* START *
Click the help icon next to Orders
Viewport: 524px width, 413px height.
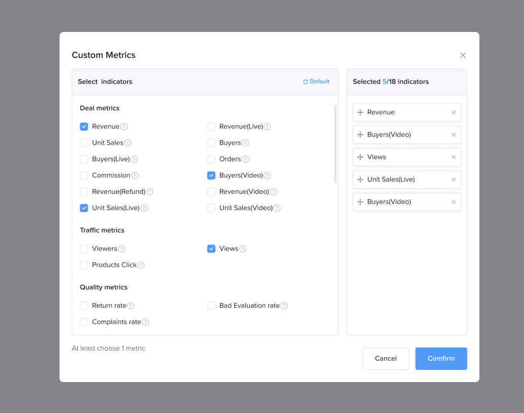245,159
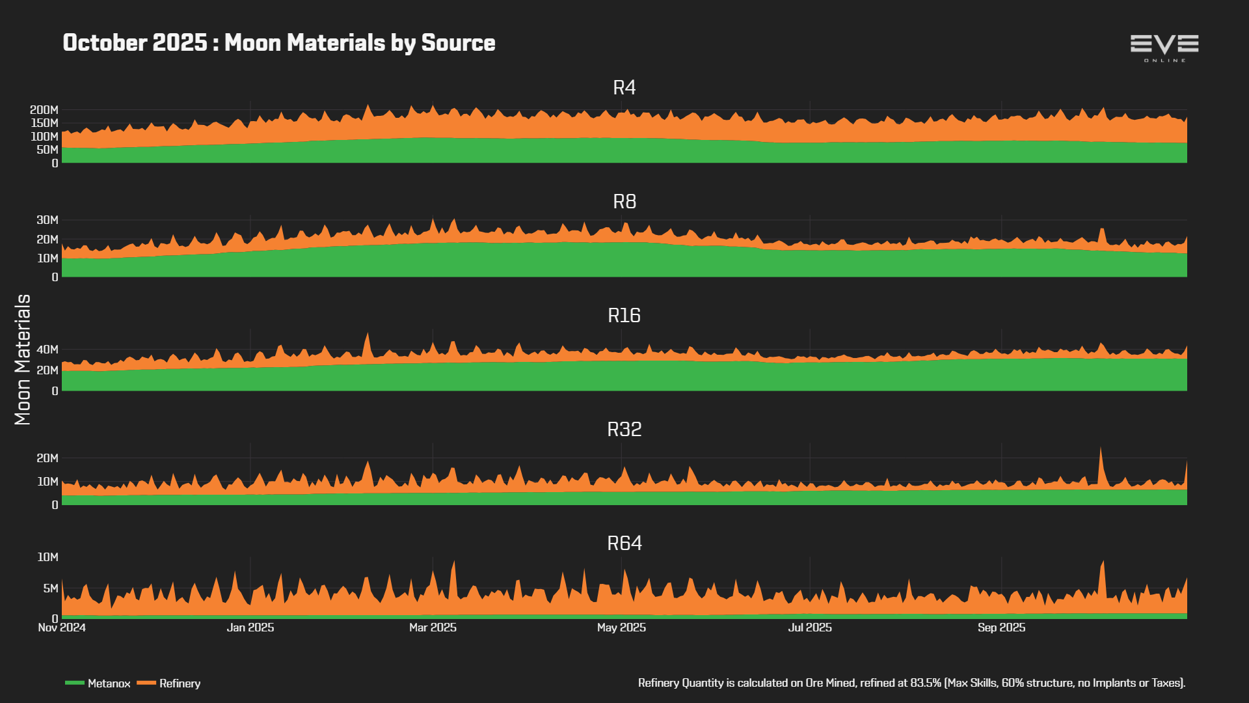This screenshot has width=1249, height=703.
Task: Click the May 2025 axis label
Action: coord(621,627)
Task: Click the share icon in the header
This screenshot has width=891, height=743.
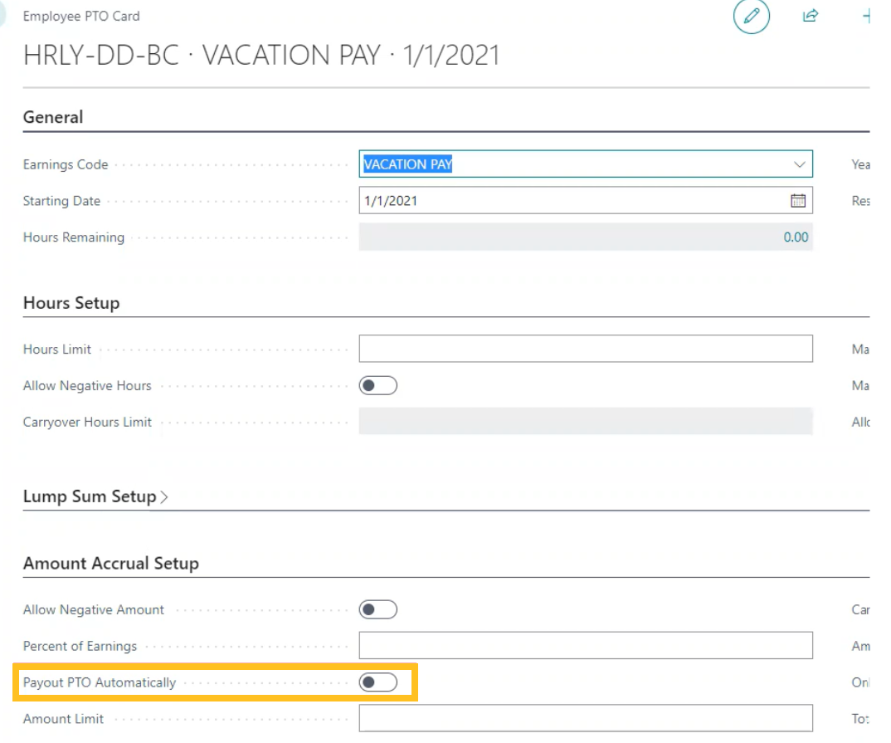Action: click(x=811, y=16)
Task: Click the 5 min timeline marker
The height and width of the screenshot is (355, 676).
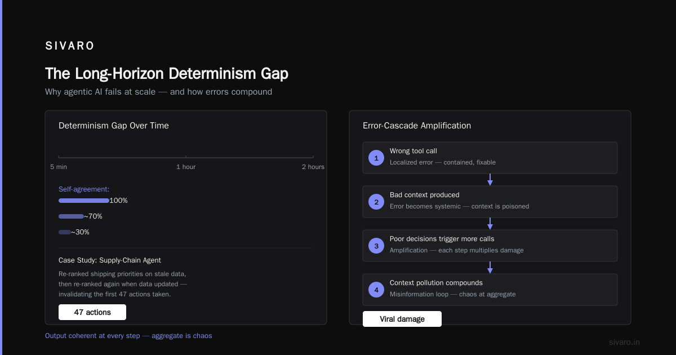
* END *
Rewrite all of the items above, changing "icon" to "button" wherever it appears and keeping everything else the same. Omit the pictures.

Click the help button next to Orders
Viewport: 524px width, 413px height.
245,159
This screenshot has width=1249, height=703.
Task: Click the May 2025 axis label
Action: coord(621,627)
Task: Click the share button in the header
This screenshot has width=891, height=743.
Action: click(x=811, y=16)
Task: Click the 5 min timeline marker
The height and width of the screenshot is (355, 676).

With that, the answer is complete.